Как всегда, мы снова потеряли друг друга.
Через полгода раздался звонок.
– Выйди на крыльцо, поболтаем.
Выхожу и вижу высокую стройную женщину. Вглядываюсь в простое русское лицо и с трудом узнаю свою подругу. Глаза лезут на лоб.
– Да я это, я!
– Обалдеть! Ожидала чего угодно, только не этого. Да ты такой и в двадцать лет не была!
– Я такой вообще никогда не была и даже не мечтала.
– Ленка, у тебя глаза горят!
– Еще бы! Я не могу поверить – меня сейчас сняли с операционного стола.
– У тебя сахар снизился, и ты пошла на операцию?
– Он у меня вообще в норме. Взяли на операцию. Хорошо, наркоз дать не успели. Хирург не увидел каких-то признаков воспаления, послали снова на рентген, а там – ничего. Ни дырок, ни пустот, ни воспаления. Все идеально. Отправили домой. Я зашла к зубному хирургу, с которого все началось. Показала снимок. Долго не мог поверить. Сказал, что так не бывает, но факт.
– А мне еще врачиха сказала, что она меня боится, – вспомнила я свой случай с кистой.

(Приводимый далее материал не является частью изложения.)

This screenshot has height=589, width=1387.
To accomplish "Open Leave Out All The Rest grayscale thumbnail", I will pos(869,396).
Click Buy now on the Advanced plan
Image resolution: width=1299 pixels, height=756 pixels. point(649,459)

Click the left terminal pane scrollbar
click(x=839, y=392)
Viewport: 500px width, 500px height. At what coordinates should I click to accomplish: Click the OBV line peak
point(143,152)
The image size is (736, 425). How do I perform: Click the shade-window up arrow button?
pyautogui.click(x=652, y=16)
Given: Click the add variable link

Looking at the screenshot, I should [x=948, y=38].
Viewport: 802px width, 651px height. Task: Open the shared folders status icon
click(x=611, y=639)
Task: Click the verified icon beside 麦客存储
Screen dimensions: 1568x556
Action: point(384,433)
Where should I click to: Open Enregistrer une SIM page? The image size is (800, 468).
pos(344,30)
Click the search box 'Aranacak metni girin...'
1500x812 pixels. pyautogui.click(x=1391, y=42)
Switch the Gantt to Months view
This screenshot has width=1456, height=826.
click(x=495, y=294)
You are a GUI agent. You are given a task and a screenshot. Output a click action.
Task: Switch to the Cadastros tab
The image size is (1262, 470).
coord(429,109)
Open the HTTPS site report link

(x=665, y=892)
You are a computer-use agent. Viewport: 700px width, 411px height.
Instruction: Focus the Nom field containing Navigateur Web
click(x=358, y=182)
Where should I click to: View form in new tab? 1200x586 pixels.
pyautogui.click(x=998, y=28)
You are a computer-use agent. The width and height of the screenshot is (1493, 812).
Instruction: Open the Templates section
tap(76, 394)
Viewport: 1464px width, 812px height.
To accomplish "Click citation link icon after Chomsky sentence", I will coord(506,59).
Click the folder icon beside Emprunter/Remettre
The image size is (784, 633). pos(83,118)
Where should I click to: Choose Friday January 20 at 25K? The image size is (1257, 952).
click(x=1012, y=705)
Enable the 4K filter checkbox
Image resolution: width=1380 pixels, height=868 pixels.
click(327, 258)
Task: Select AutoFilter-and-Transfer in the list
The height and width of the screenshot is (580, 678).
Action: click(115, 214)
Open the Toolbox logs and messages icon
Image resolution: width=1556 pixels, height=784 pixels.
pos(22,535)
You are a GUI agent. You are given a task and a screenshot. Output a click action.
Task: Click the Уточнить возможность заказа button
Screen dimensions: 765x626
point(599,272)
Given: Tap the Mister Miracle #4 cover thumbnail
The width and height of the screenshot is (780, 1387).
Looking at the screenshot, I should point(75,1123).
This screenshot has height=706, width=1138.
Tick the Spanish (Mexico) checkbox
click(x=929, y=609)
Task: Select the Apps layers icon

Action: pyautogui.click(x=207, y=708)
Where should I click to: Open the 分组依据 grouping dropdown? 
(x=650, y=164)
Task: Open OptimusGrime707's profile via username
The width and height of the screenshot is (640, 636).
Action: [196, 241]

Мы порадовались. Ленка рассказала, как ломала себя об колено, как упорно шла к своей цели, не позволяя себе усомниться. Мало ела, много бегала, молилась, медитировала, читала книги, заряжала воду:
– Знаешь, я пробовала все подряд, что узнавала нового. И молилась.
– Да, никакие высшие силы не помогут, если их не просить об этом. Закон невмешательства. Значит, ты смогла найти слова… Что собираешься делать?
– Для начала обойду всех, кто молился за меня, кто меня учил и помогал мне. Вот к тебе первой пришла. Спасибо тебе, ты помогла мне поверить в себя. И молилась за меня.
– Не обольщайся, чужая беда быстро перестает беспокоить. Не сильно я переусердствовала.
Она посмотрела на меня с удивлением: как, неужели я не помогала ей все это время?
– Леночка, ты все сделала сама. С Божьей помощью. Его благодари. Скажи, а как по жизни все складывается?
– Ты не поверишь, но все проблемы начали сами рассасываться.
– Вот этого я и ожидала. Ты сейчас очень гармонична. Вселенная любит тебя.
– И я ее. Я сейчас всех люблю. Даже мужа!
Мы расхохотались, как заговорщики.
– Ленка, я тобой горжусь. Постарайся сохранить гармонию! Это не так просто, когда ничего не болит.
– Да, я уже думала про эффект жареного петуха.
Нам весело, как никогда. Ленка светится так, что это, наверное, заметно не только мне. Я имею в виду не метафору, а широкую полосу света у нее над головой.